“Ai lavoratori” di Adriano Olivetti

 

La semplicità e la determinazione con cui Adriano Olivetti comunica con operai e impiegati della sua società sono pienamente espresse dal testo “Ai lavoratori”, Adriano Olivetti, Edizioni di Comunità in cui sono racchiusi due discorsi: quello di Ivrea del 1954 e quello di Pozzuoli del 1955 tenuto per l’inaugurazione del nuovo stabilimento.

Olivetti parla di comune partecipazione alla vita di fabbrica, di finalità morali del lavoro, di impresa che crede nell’umanità del lavoratore. Il suo discorso non ha lo scopo di fargli indossare i panni dell’imprenditore amico degli impiegati ma piuttosto di presentarlo come un dirigente cosciente delle sue responsabilità e deciso a farvi fronte.

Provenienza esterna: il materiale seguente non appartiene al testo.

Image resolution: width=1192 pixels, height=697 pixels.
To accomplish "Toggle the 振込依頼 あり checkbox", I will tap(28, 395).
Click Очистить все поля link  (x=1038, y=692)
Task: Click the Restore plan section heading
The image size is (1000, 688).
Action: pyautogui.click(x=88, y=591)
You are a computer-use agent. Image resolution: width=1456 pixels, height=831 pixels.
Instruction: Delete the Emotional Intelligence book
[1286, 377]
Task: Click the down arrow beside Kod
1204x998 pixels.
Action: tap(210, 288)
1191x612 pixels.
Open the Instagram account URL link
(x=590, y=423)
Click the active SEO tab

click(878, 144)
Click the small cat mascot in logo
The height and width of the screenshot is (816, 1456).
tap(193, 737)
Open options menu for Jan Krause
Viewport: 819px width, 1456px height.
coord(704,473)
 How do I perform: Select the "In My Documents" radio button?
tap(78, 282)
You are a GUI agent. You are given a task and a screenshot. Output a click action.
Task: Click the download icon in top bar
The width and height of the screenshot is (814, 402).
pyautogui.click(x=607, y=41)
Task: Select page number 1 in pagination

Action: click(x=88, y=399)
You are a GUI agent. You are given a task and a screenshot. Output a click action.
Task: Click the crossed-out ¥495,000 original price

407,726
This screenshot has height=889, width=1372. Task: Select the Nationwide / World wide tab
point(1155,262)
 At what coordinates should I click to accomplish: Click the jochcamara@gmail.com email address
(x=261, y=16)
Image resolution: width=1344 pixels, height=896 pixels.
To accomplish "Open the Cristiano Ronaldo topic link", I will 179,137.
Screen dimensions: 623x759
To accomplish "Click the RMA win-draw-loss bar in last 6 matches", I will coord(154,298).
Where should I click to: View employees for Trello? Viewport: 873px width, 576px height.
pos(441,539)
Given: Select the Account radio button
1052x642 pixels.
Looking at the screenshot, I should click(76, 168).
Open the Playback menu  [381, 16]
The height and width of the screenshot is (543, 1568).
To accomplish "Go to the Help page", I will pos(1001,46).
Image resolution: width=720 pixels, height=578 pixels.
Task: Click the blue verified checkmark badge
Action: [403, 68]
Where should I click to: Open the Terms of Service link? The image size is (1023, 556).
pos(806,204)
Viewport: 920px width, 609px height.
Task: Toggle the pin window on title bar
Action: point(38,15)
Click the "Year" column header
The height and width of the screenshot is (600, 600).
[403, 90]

Parallelamente all’impegno di creare occupazione per cercare di avvicinare le condizioni lavorative del Sud a quelle del Nord, Olivetti persegue altri obiettivi i cui principi emergono dalle pagine su cui sono trascritti i suoi discorsi. L’architettura della fabbrica di Pozzuoli era studiata, pur rispettando le necessità tecniche produttive, come se fosse un edificio di alto pregio residenziale con i suoi reparti inondati dalla luce, impreziositi dalla vista del mare e dal contorno di fontane e spazi verdi. Tutto ciò non escludeva la presenza di mense, biblioteche, colonie, servizi sociali identici a quelli di Ivrea per qualità ed estensione.

Un aspetto interessante messo in luce da questo libro è l’abilità con cui Olivetti adatta agli interlocutori le modalità di approccio e i temi trattati. Infatti l’imprenditore è consapevole che i lavoratori di Pozzuoli possano essere intimoriti dal progresso industriale, che ha interessato quasi esclusivamente il Nord della penisola italiana e risulta per loro sconosciuto, e dunque concentra il suo discorso sulle qualità degli uomini del Sud ancora legati alla terra e custodi “di una riserva di intenso calore umano”.

Olivetti è attento a sottolineare come, al meglio delle sue possibilità, abbia fatto in modo che nella fabbrica sorta a Pozzuoli i lavoratori percepiscano il rispetto per la natura e la bellezza e trovino qualcosa che possa colpire, seppure quasi inavvertitamente, il loro animo.

Ciò che resta impresso dopo la lettura di questi testi, grazie ai quali si ha la sensazione di sentire fluire le parole direttamente dalla voce di Olivetti, è che la principale preoccupazione dell’imprenditore sia quella di non perdere mai l’attenzione e il rispetto per la vita e la dignità dei lavoratori. Il fine ultimo del suo operato è costruire una fabbrica che sia non solo “a misura d’uomo” ma che sia percepita essa stessa come un essere vivente animato da molteplici impulsi.

La realizzazione del progetto olivettiano implica molti sforzi ma, ancora una volta, resta il ricordo e la guida del padre Camillo con le sue precise indicazioni: “Tu puoi fare qualunque cosa tranne licenziare qualcuno per motivo dell’introduzione di nuovi metodi perché la disoccupazione involontaria è il male più terribile che affligge la classe operaia”.